You can thank environmentalists and our Government for the awesome fuel we have now.


----------



## mithesaint (Dec 14, 2013)

I have always used plain gas, immediately added Stabil, and never had a problem.  I've put fresh gas in the tank before I put something away for the season, and never had a problem.  

On the other hand...fuel can't gel or separate or go bad if it's not in the tank...


----------



## rkshed (Dec 14, 2013)

mithesaint said:


> I have always used plain gas, immediately added Stabil, and never had a problem.  I've put fresh gas in the tank before I put something away for the season, and never had a problem.
> 
> On the other hand...fuel can't gel or separate or go bad if it's not in the tank...

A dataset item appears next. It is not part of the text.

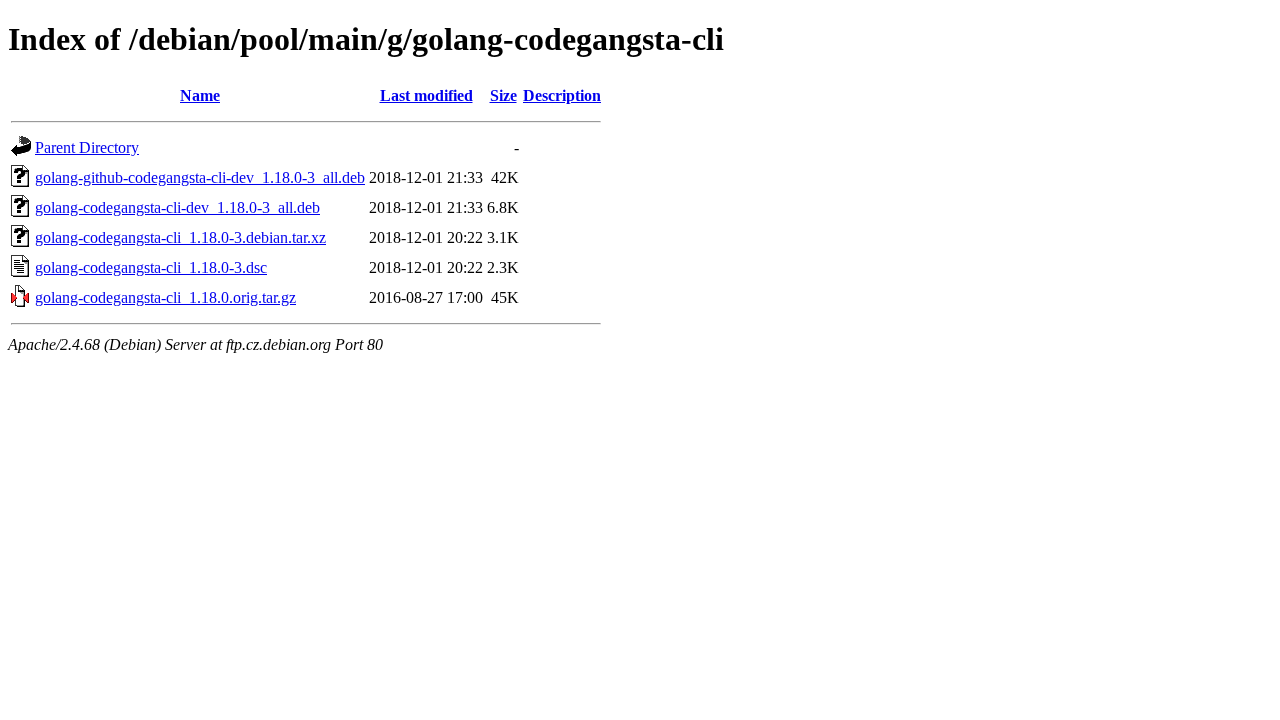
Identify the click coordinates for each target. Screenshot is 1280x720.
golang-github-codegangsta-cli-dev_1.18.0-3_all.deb (200, 177)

Unfortunately, it can separate. Phase Separation is what its called.
The new fuel is actually more hydroscopic (absorbs water) than brake fluid.
On the plus side, this wonderful new fuel is making mechanics a bunch of money. This season had me tearing into more bike carbs than any other ailment.


----------



## cuttingedge (Dec 14, 2013)

I use Star-Tron for everything that is getting put away for any length of time. I also put it in my fuel cans before the winter. You should also be removing the plugs and fogging the cylinders as well as the intakes on any equipment before storage.


----------